Copy each line of the records exactly, stopping only after the line that contains "Given: Switch to the Chats tab" has been written, and leave pictures out.

== Supplied entries ==

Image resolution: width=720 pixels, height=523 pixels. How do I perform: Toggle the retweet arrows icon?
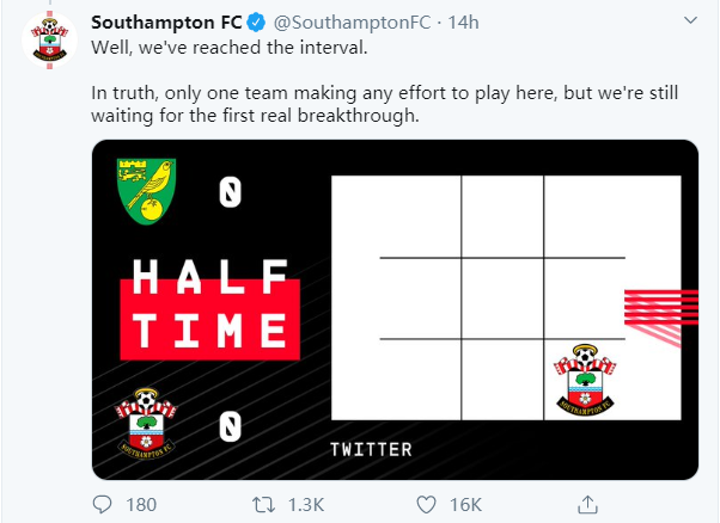pyautogui.click(x=266, y=504)
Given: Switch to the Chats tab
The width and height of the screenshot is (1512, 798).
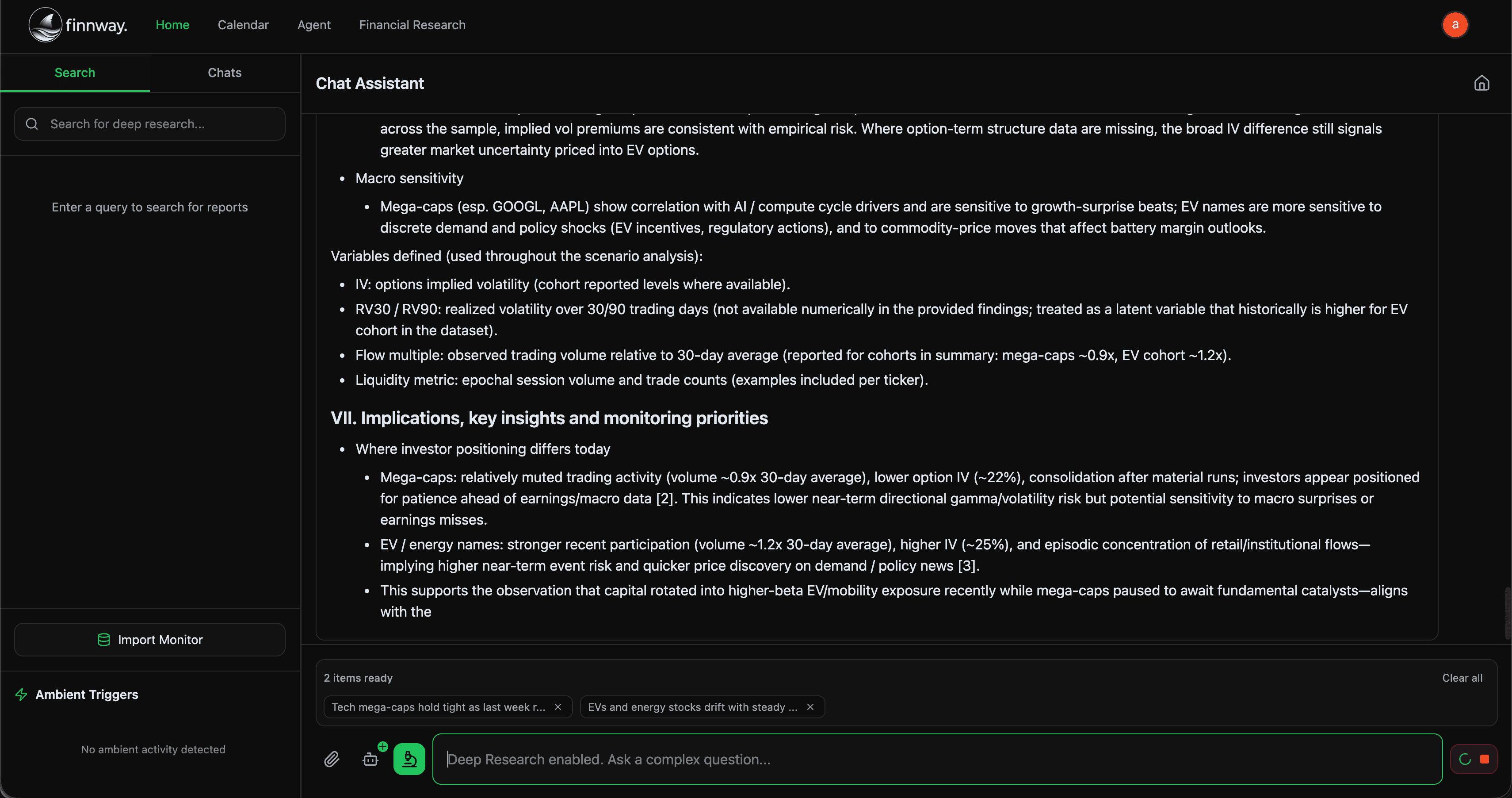Looking at the screenshot, I should 224,73.
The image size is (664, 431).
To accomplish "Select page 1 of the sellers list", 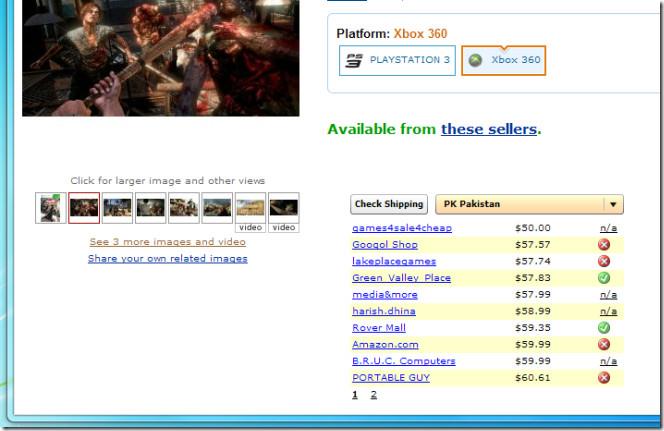I will pos(354,395).
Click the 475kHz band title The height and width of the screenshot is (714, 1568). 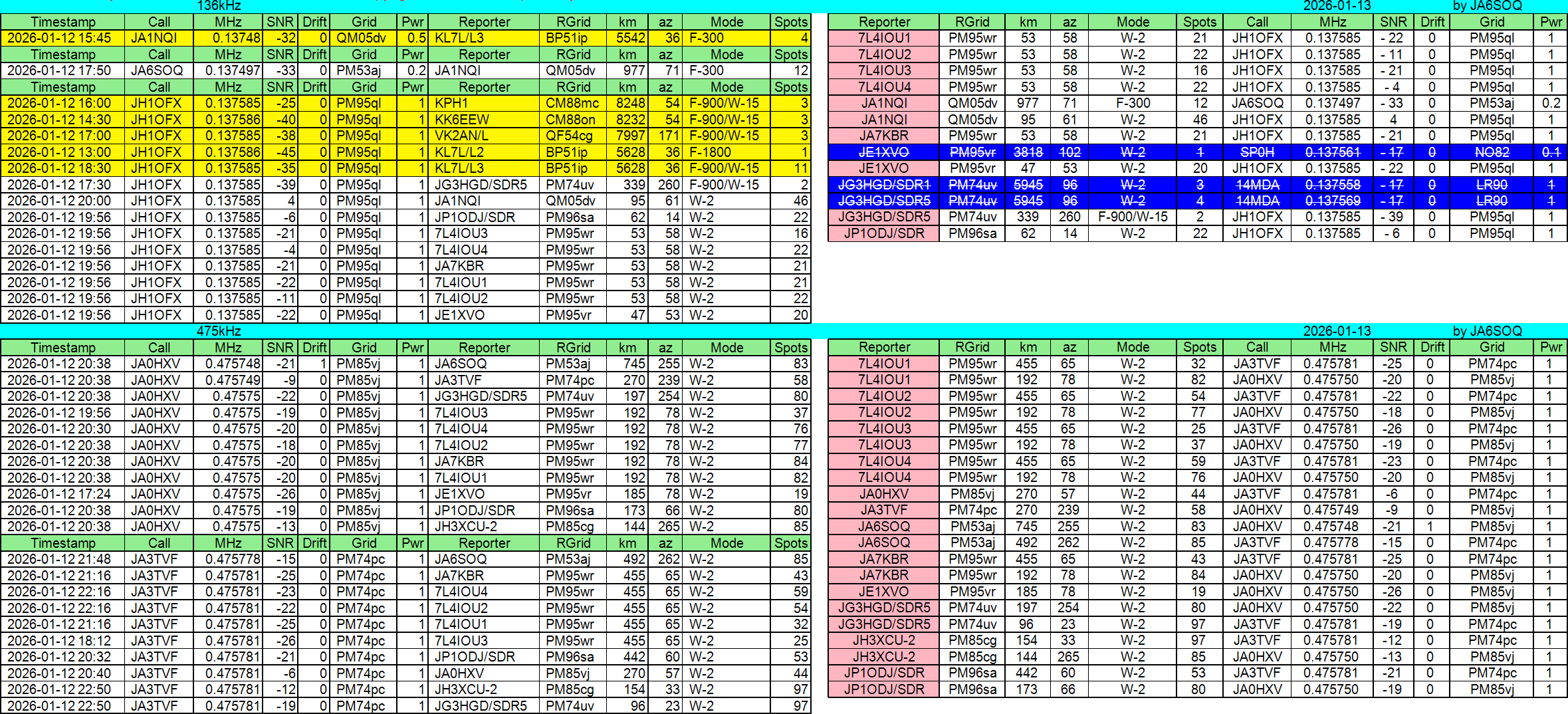219,331
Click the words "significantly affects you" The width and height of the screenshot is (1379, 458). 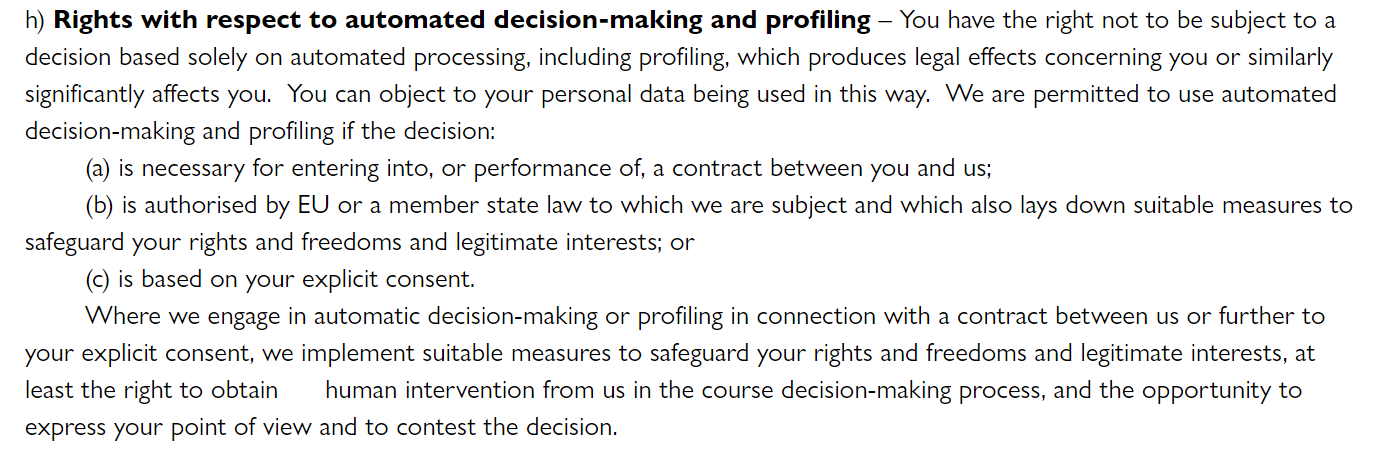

===

## Answer section
Image resolution: width=720 pixels, height=523 pixels. How do I perform: Toggle the retweet arrows icon?
pyautogui.click(x=266, y=504)
Given: Switch to the Chats tab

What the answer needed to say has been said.